▶ _Aim_
Copy out every line of the listing below word for word, leaving out the pictures.

▶ _Record set_
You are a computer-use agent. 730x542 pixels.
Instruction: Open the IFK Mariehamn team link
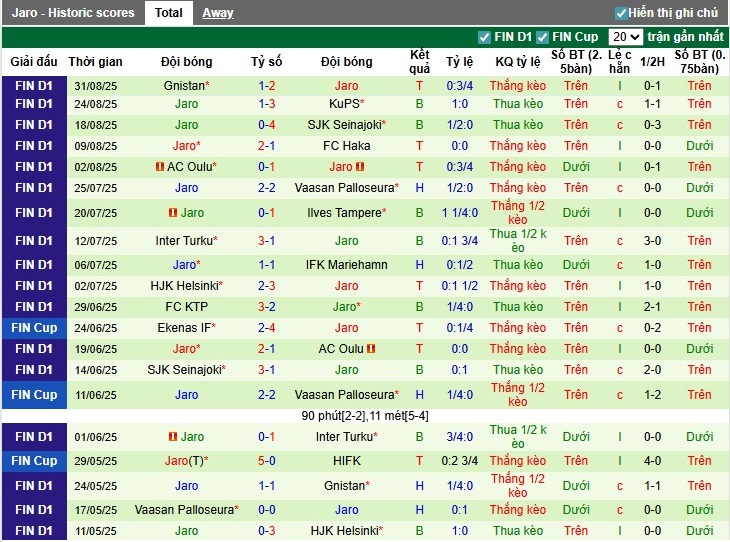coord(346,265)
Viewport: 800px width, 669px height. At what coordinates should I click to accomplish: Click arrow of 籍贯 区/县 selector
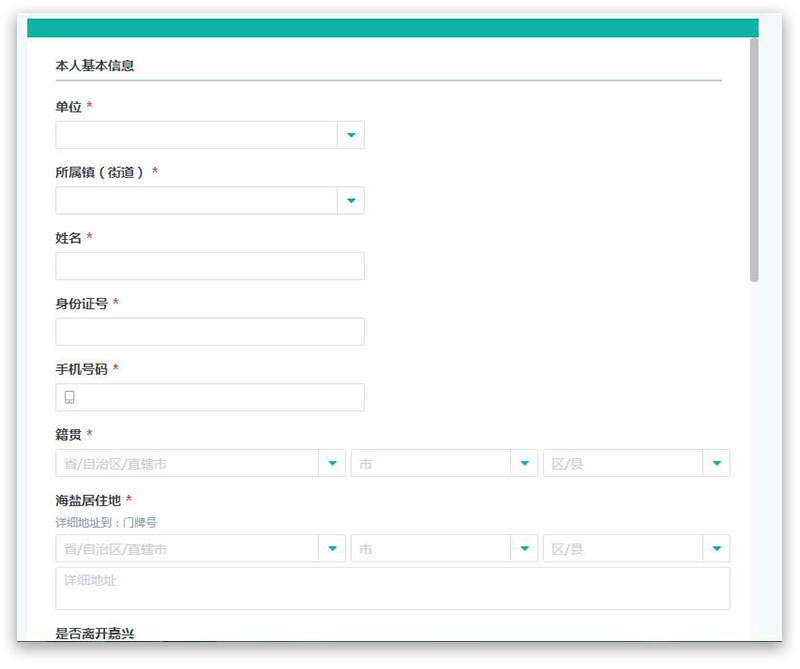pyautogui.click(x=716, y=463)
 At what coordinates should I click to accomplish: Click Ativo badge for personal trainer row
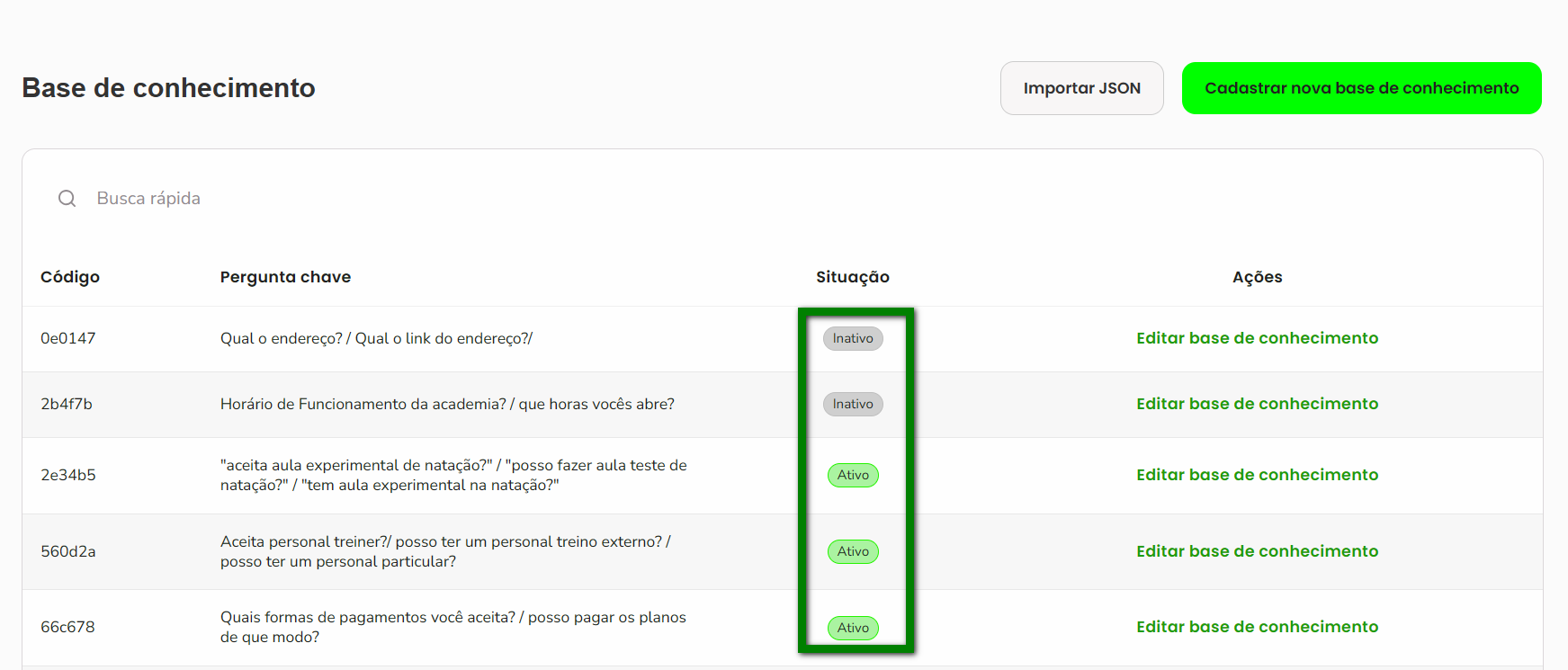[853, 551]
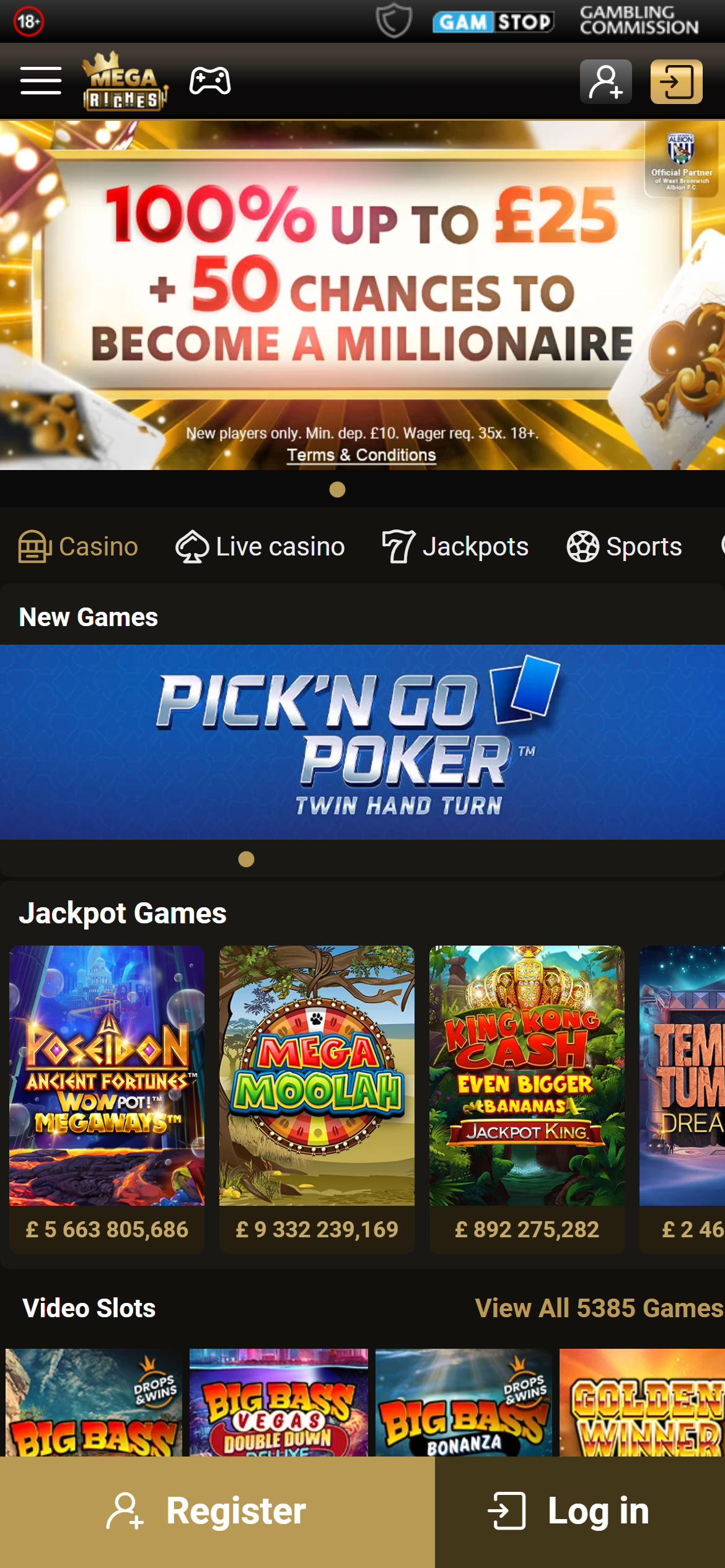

▶ _Answer to the problem_
You are a computer-use agent. 730x542 pixels.
Instruction: Open the IFK Mariehamn team link
coord(346,265)
Viewport: 800px width, 669px height. At what coordinates should I click to accomplish: Click arrow of 籍贯 区/县 selector
pyautogui.click(x=716, y=463)
 At what coordinates should I click to accomplish: Click Ativo badge for personal trainer row
[853, 551]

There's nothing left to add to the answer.